At the balance sheet date, a subsidiary had given a bond to the value of £3,750,000 (2023: £4,000,000) to the Bonded Coach Holiday Group which ultimately protects the deposits made by customers for non-ATOL licensable travel. The bond is guaranteed by insurance policies and a bank guarantee secured by a cash deposit provided by a fellow group company. At the balance sheet date, the bank guarantee was limited to £522,250 (2023: £522,250).
At the balance sheet date, certain subsidiaries had given a bond to the value of £735,758 (2023: £480,000) to the Civil Aviation Authority for a Standard ATOL bond which ultimately protected the deposits made by customers in relation to flight-inclusive holidays. The bond was guaranteed by insurance policies.
At the balance sheet date, a subsidiary had given a bond to the value of £25,000 (2023: £25,000) to ABTA Limited, which ultimately protects the deposits made by customer for non-ATOL licensable travel. The bond is guaranteed by insurance policies.
The group had no other financial commitments, guarantees or contingent liabilities at either the current or prior balance sheet date other than as disclosed in the operating lease commitments note.
At the reporting end date the group had outstanding commitments for future minimum lease payments under non-cancellable operating leases, which fall due as follows:
As referred to in the provisions note, a provision has been made in the current year in relation to an onerous lease provision and, as a result, the lease commitment in relation to this has been excluded from the above.
During the year, the group paid management charges of £32,142 (2023: £30,000) to a company which has a participating interest in the company and group.
During the year, the group received management charge income of £307,500 (2023: £623,575) from a company which is ultimately controlled by a participating interest in the company and group. The group also paid brand and licence fee costs of £229,194 (2023: £306,637) to the same company. Included in accrued income is £307,500 (2023: N/A) and in accruals is £229,194 (2023: N/A) in respect of these amounts.
At the balance sheet date, the group owed £1,925,805 (£1,888,299) to this company which is ultimately controlled by a participating interest in the company and group.
At the balance sheet date, the group was owed £117,901 (2023: N/A) by a company which is ultimately controlled by a participating interest in the company and group.
Group
In the current year, the directors identified that management charges receivable from a related entity of £623,575 were included inappropriately as turnover in the group statement of comprehensive income.
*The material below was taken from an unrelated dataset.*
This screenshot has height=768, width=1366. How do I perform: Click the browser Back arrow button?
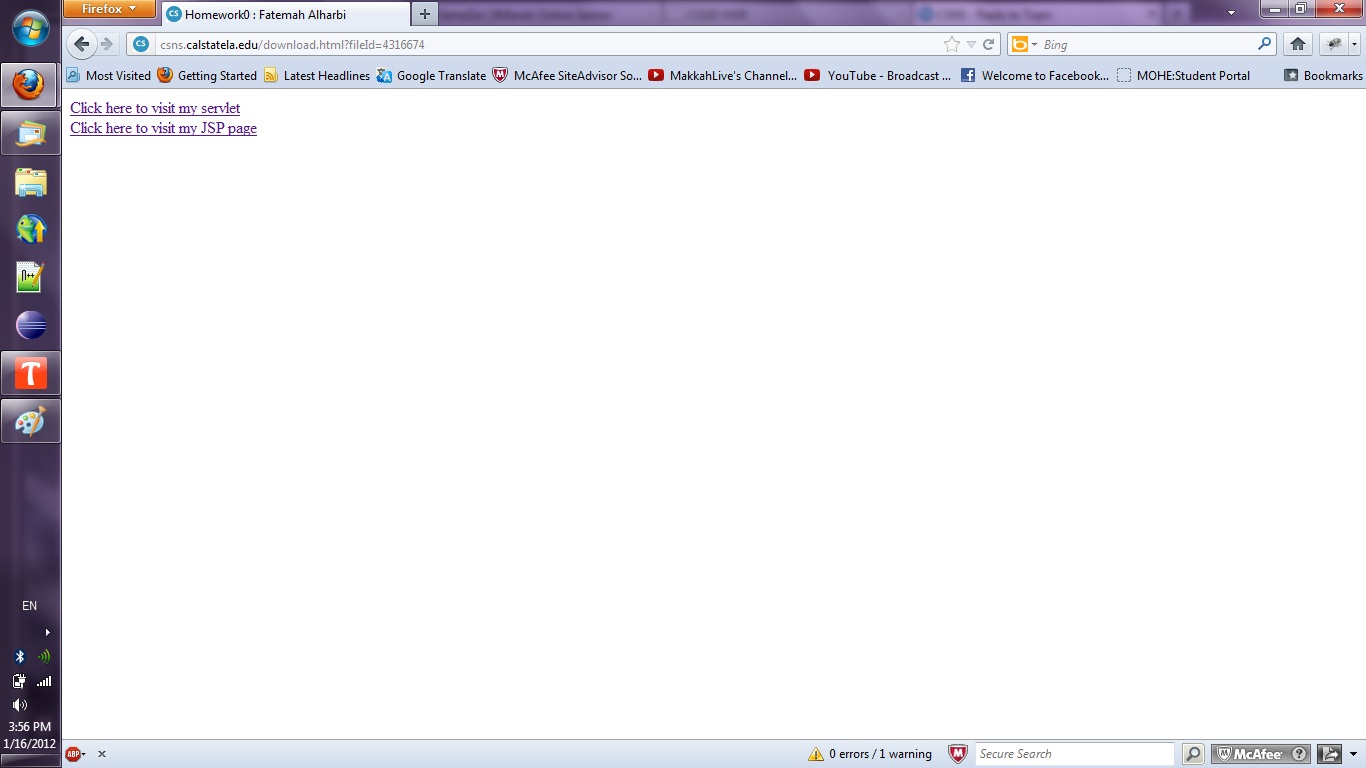tap(82, 44)
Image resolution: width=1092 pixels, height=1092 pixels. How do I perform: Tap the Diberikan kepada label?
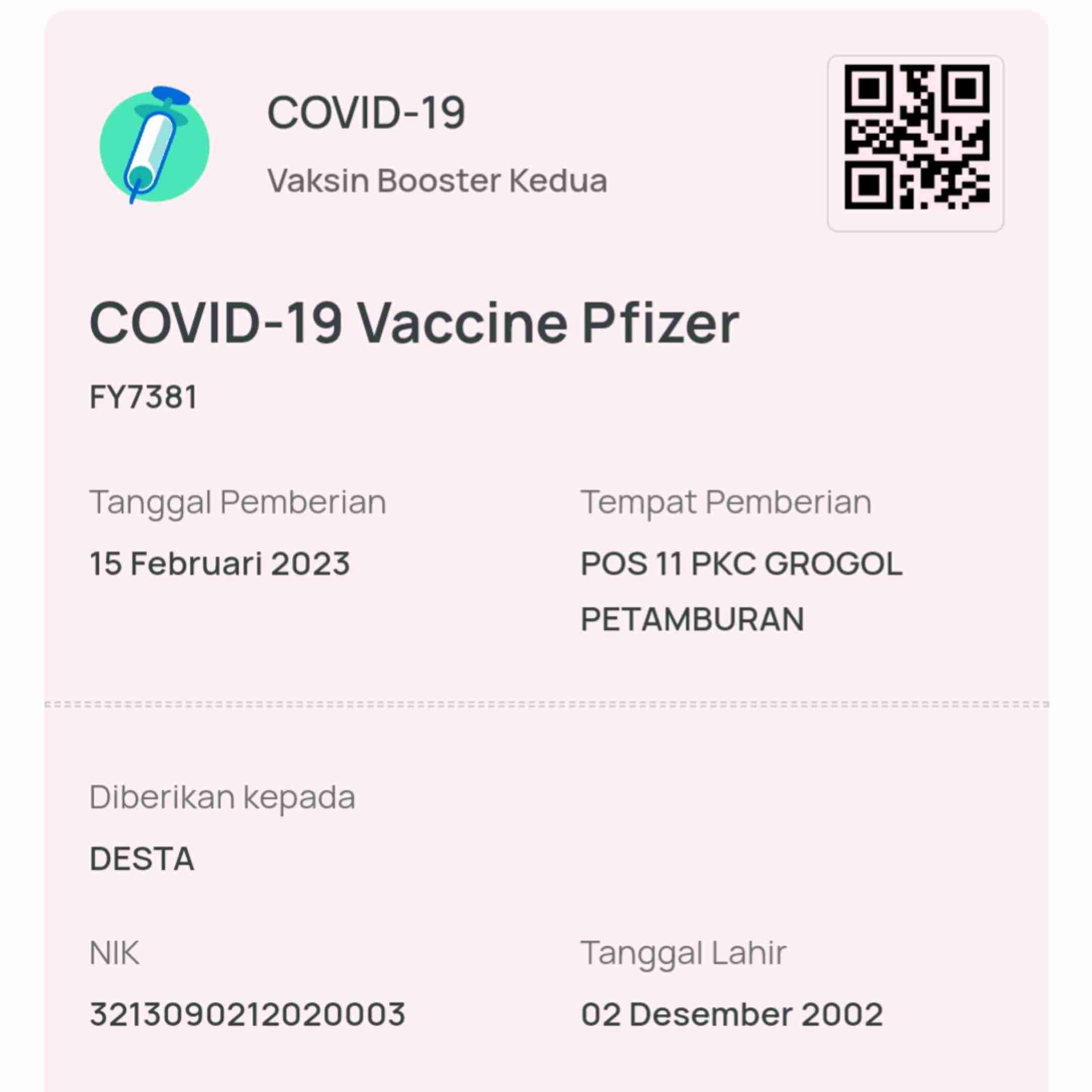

In the comparatives presented in these financial statements, this amount of £623,575 has therefore been disclosed as other operating income. Correspondingly, an amount of £307,500 has been included in the financial statements for the current year as other operating income for the same reason.
As a result of the above, there is no change to the loss or net liabilities presented as comparatives in these financial statements compared to as previously reported.
Company
There were no prior period adjustments recognised in relation to the company.